Encontrar indicadores de resultado que sejam fidedignos é, acredita Fátima Breia, desejado por todos os profissionais de saúde, “mas tem de haver bom senso”. “Só podemos ser avaliados pelas pessoas que vêm às USF e fazem aquilo que prescrevemos corretamente. Imagine se os colegas passassem a ser avaliados pelo excesso de obesidade do país…”, exemplifica. Enquanto presidente da APF, não esconde a sua preocupação. “Já estamos a assistir noutros países a um retrocesso na IVG, com partidos conservadores a torná-la ilegal, e isto abre as portas para tudo”, aponta.
Em fevereiro, quando foram assinalados os 15 anos do referendo que aprovou despenalização da interrupção voluntária da gravidez, o Bloco de Esquerda alertava para o facto de, desde 2018, não serem divulgados dados sobre a quantidade de intervenções efetuadas em Portugal. O último relatório dos registos das interrupções da gravidez (IG), divulgado pela DGS, era de 2018. E refletia uma tendência decrescente: entre 2011 e 2018, o número de IG por opção da mulher nas primeiras 10 semanas reduziu cerca de 28% – de 19.921 para 14.306; comparativamente com o total de 2017, correspondia a uma diminuição de 4%. A VISÃO solicitou esses dados à DGS, mas não obteve resposta.

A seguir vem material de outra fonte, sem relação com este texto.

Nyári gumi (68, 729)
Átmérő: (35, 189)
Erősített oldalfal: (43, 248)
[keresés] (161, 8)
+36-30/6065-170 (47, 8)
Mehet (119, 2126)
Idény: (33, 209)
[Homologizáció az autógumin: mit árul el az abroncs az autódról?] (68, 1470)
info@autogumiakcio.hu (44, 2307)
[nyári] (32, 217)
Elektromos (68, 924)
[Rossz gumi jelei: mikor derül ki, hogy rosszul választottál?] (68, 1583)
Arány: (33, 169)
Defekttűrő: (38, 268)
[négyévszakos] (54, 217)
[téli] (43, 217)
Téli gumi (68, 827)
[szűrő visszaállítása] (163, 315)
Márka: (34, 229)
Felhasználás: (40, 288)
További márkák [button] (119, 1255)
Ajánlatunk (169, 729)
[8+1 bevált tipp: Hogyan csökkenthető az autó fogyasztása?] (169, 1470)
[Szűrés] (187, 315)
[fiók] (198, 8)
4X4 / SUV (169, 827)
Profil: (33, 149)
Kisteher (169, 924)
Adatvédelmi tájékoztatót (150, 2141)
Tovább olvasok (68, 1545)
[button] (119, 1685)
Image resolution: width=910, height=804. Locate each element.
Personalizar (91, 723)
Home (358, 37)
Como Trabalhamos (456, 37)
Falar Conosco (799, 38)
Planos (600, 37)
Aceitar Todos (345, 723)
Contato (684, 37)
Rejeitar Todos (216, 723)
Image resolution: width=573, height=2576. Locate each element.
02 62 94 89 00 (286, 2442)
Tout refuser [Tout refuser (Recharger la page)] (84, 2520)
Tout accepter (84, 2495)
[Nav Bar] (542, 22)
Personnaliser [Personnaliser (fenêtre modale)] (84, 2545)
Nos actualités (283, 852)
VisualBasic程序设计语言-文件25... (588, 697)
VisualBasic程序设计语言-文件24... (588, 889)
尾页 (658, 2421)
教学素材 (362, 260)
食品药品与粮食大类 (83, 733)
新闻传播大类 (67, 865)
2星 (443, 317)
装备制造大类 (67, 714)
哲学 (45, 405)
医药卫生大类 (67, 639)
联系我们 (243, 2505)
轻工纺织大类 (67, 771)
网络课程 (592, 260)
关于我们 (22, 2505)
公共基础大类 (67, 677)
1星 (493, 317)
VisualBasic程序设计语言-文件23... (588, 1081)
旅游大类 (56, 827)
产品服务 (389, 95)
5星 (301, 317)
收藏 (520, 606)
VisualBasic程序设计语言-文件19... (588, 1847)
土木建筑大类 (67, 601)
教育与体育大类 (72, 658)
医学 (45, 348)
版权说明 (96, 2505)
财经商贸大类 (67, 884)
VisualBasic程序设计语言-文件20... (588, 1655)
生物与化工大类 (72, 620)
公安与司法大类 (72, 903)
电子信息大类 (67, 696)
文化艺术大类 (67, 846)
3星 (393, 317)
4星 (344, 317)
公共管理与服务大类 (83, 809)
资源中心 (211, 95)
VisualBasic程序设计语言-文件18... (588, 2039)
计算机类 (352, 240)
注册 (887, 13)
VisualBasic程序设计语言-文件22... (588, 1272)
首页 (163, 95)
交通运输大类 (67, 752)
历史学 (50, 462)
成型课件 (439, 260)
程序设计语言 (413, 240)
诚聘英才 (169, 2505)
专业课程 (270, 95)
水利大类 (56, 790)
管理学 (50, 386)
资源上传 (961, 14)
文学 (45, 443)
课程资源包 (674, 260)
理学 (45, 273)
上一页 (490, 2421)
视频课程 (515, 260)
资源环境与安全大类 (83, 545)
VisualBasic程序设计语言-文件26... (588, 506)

Acredita-se que os números terão continuado a decrescer. A ausência de dados oficiais, durante a pandemia, lança a incógnita sobre se terá havido uma menor procura das mulheres ou se estas terão encontrado uma resposta do serviço nacional de saúde. O Jornal de Notícias revelou, recentemente, que mais de 600 mulheres optaram por ir abortar a Espanha no ano passado, segundo dados divulgados pela Associação de Clínicas Acreditadas para a Interrupção Voluntária da Gravidez (ACAIVE, na sigla espanhola). O facto de, em Espanha, o prazo se estender até às 14 semanas – em Portugal, há o limite das 10 semanas de gravidez – explica, em parte, a opção.